In a second study, equal amounts of 4 bloodstains were respectively applied to denim, cotton, polyester blend and acrylic substrates and allowed to dry at room temperature for 4 days. The bloodstains were then placed outside from October to December in Northeastern Pennsylvania weather, which included rain, sun and wind. Samples were collected at 1 week and six weeks of exposure and genotyped to determine the degradation rate of SE33. Results were compared with bloodstains concurrently stored at room temperature.
Results from the first study indicated a pattern of increasing degradation with time of environmental exposure. After one month, only 3 substrates (silk, cotton, and leather) produced SE33 genotypes. DNA was not detected on either the denim or polyester blend substrates. After the second month, only bloodstains from the leather substrate produced SE33 genotypes. The silk and cotton substrates yielded no quantifiable DNA. Genotypes were determined from bloodstains on all substrates stored at room temperature for 2 months.
Results from the second study produced similar results. SE33 genotypes were obtained on bloodstains from all substrates at the 1-week collection. However, at the 6- week collection, SE33 genotypes were obtained on only the bloodstains from the acrylic and cotton substrates.
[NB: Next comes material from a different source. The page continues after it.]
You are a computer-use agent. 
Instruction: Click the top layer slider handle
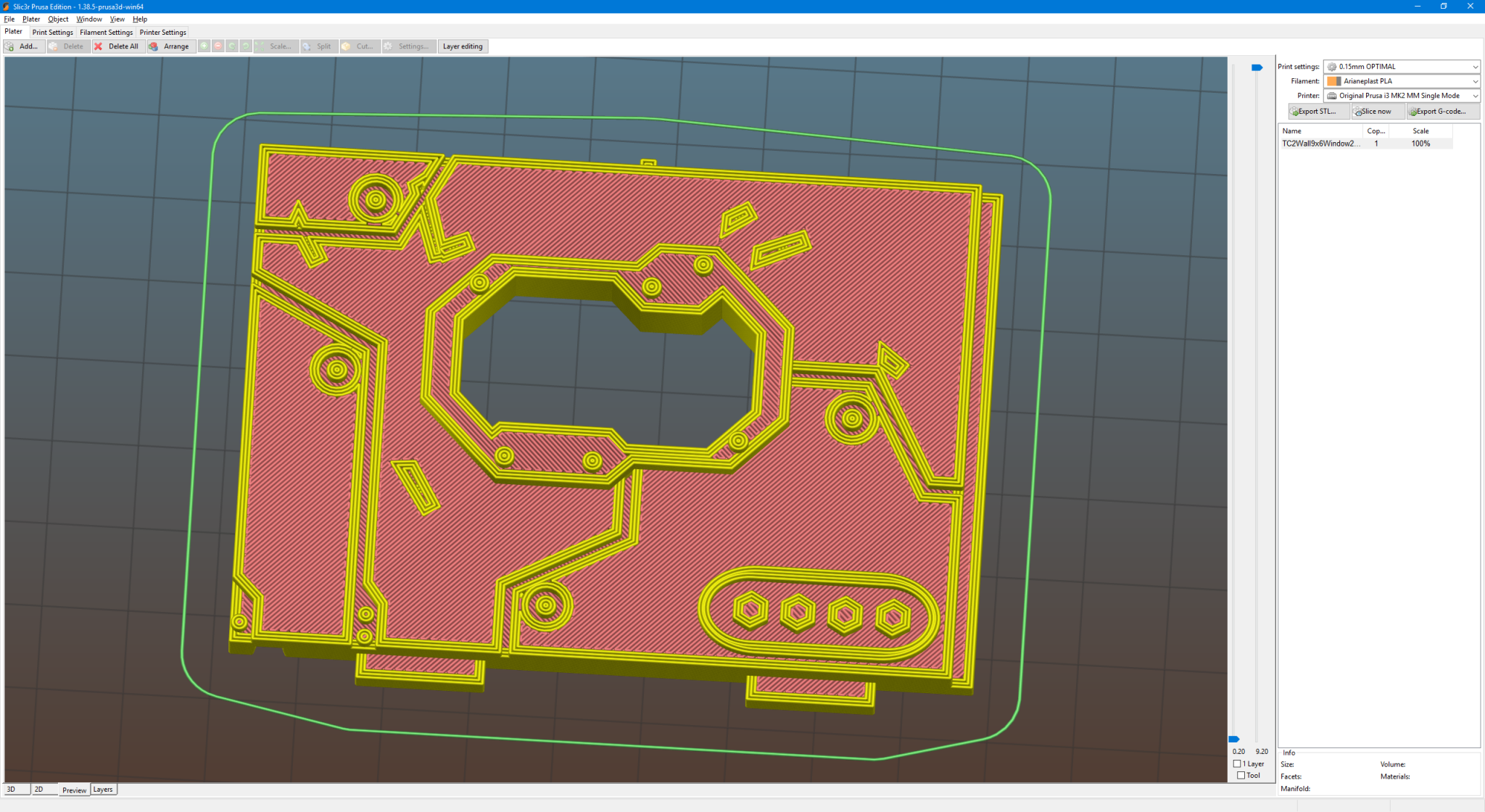point(1257,67)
No quantifiable DNA was found on the denim and polyester blend substrates after 6 weeks of exposure.
Discussion of Results
The adherence to Hardy-Weinberg equilibrium and the high values calculated for PIC (0.94), DP (0.989), EP (0.888), and Ho (0.944) and the low value obtained for Pm (0.0.11) demonstrates that SE33 is an ideal locus for a DNA screening procedure. The data were found to be consistent with a previous population study of Caucasians from North America (10).
Results from sensitivity, mixture and degradation studies do not negate the potential of SE33 to be used as a screening locus. Genotyping at the SE33 locus was found to perform optimally at a DNA concentration of 0.5ng, which is in the concentration range of most forensic DNA applications. Results from the mixture study indicate that the minor component can be detected at the 10% level (9:1). This percentage is only slightly higher than that stated for other loci (11). Other work has indicated that the minor component can be detected at the 5% level, although it depends on the combination of genotypes in the mixture (11). Although the size of alleles from the SE33 locus is comparatively high in comparison with certain other STR loci (e.g. VWA, TH01), results from the degradation studies show that SE33 is also adequately stable when exposed to environmental factors. Genotypes were obtained on more than half of the substrates containing bloodstains stored in the ambient environment for one month. This time interval will typically exceed the time in which most physical evidence is collected at a crime scene.